> Entries
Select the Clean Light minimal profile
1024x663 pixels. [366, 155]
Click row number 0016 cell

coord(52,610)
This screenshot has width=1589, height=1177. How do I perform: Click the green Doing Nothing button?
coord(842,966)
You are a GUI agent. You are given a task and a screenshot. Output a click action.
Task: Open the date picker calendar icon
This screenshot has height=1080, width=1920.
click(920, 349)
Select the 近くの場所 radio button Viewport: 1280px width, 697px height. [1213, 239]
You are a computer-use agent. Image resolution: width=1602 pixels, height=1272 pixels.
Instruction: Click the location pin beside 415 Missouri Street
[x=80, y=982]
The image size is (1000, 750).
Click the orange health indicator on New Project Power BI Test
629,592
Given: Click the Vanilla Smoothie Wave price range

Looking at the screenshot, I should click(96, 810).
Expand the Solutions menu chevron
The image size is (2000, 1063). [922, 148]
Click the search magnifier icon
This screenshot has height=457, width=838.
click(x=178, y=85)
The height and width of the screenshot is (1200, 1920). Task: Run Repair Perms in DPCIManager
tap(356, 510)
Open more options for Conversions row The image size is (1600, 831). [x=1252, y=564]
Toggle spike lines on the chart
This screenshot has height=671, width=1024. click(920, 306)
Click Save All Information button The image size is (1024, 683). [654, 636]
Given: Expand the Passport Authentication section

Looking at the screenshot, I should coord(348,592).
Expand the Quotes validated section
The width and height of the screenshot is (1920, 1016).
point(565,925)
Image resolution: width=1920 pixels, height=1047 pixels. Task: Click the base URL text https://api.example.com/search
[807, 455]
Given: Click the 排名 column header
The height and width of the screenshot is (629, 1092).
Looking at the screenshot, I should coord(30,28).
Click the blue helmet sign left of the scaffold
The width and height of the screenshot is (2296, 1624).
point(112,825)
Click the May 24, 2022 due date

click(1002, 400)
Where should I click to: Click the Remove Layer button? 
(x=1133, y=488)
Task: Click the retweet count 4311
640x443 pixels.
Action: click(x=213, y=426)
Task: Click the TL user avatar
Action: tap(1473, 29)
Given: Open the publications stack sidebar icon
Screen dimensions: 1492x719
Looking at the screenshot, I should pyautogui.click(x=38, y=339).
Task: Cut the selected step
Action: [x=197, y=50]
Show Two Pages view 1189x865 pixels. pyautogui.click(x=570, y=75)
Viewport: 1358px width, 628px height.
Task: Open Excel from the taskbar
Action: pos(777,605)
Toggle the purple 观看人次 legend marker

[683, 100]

> Goal of the exercise
From the entries above, pick out and copy every line that contains the word "search". Count a line only if its letters match that word's case.

> Result
Click the search magnifier icon
Image resolution: width=1920 pixels, height=1047 pixels. Task: Click the base URL text https://api.example.com/search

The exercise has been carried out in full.